My perception of "the father" is a little different than most. I don't think by this point, this will come as a suprise to anyone, that it's a bit of a hardened area for me. I love my dad, but he wasn't there, that makes a difference. The father figure that was present most of my life was not one that anyone would have chosen. There are some good memories, but most are not and those that are good, are overshadowed by the bad. While I don't view my step-father as a dad figure per se', I do see him as a solid and constant support system, someone who loves me, and someone who has made life for my family easier and sweeter, and for that I could never be happier or more thankful. He is also a man of God, and exemplifies the heart that I know our Heavenly Father has for his kids.

This brings me to the point of this post, I know God wants me to experience the undying, unconditional, love that he has for me. It's all there in the little things that He has given me in my life. He has shown me what a sweet gift a father is, He has shown me everything a father is not, and now He is showing me that He will never do those things to me. I know He has been showing me that there is rest in Him. He will provide all of the things that I need, and all the of the want's of my heart. I think about these things often. I usually begin to pray and talk about what's going on in my life, (as if He doesn't already know).
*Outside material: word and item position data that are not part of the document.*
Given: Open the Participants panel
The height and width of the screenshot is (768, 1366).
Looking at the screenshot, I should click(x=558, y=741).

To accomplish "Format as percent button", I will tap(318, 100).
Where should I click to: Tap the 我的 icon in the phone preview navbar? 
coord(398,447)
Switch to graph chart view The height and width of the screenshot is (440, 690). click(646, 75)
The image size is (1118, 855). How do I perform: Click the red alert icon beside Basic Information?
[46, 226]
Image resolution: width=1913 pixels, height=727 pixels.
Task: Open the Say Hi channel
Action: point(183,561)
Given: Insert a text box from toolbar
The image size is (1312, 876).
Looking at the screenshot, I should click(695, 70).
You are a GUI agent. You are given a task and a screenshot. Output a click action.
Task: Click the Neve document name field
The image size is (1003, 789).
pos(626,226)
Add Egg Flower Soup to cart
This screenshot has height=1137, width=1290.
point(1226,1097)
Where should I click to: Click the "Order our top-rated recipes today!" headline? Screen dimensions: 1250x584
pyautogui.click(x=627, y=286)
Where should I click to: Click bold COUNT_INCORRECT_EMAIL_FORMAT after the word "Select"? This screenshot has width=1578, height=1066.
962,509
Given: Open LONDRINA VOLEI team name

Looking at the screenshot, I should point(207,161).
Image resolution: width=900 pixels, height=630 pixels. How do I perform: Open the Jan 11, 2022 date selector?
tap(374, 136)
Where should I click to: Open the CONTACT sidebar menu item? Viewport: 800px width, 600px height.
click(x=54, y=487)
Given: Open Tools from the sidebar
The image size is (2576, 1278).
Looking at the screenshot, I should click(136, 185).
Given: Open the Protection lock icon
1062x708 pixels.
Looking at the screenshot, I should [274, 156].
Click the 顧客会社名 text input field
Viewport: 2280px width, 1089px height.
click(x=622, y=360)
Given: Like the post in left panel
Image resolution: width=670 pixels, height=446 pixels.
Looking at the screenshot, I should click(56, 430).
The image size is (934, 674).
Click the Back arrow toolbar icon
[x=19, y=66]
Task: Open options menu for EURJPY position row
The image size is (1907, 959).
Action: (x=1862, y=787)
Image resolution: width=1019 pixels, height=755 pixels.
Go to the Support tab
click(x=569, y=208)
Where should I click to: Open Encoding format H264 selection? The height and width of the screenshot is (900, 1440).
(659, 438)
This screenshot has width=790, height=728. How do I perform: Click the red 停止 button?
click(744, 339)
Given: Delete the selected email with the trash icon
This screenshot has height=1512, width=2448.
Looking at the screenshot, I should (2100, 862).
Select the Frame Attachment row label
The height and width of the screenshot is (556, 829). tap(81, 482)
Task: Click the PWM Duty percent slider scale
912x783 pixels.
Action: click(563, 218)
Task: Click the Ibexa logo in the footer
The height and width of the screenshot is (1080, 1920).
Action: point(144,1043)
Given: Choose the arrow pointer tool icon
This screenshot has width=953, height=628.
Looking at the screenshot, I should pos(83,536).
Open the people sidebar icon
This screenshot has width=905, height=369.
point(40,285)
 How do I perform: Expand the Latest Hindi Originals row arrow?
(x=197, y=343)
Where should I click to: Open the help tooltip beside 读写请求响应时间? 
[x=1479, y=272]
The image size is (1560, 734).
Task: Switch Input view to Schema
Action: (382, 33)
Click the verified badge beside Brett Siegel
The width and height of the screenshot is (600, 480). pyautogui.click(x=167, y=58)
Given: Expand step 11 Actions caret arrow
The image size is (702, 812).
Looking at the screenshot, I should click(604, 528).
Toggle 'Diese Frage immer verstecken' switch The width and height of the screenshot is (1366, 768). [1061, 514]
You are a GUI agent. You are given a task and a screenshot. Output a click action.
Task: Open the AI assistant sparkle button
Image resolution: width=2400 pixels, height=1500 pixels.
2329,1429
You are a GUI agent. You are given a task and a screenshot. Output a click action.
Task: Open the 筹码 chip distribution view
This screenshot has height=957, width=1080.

I picture him listening to me with a smile on his face, just like my dad did when he listened to me. I know that He is letting me come to Him on my own time. He's not pushing himself onto me. He is good Dad.


Make no mistake, I am happy. I have always been happy. I don't feel like I missed out because I have been given lots of great dad's in my life. My 2 best friends growing up had fathers who acted like fathers to me, my uncles are great dads, and my pastors are great dad's. I have great dads.The love of a father is something that everyone craves. It's a strong love. I know that I am almost to my point of fully and knowingly experiencing, and feeling God's love.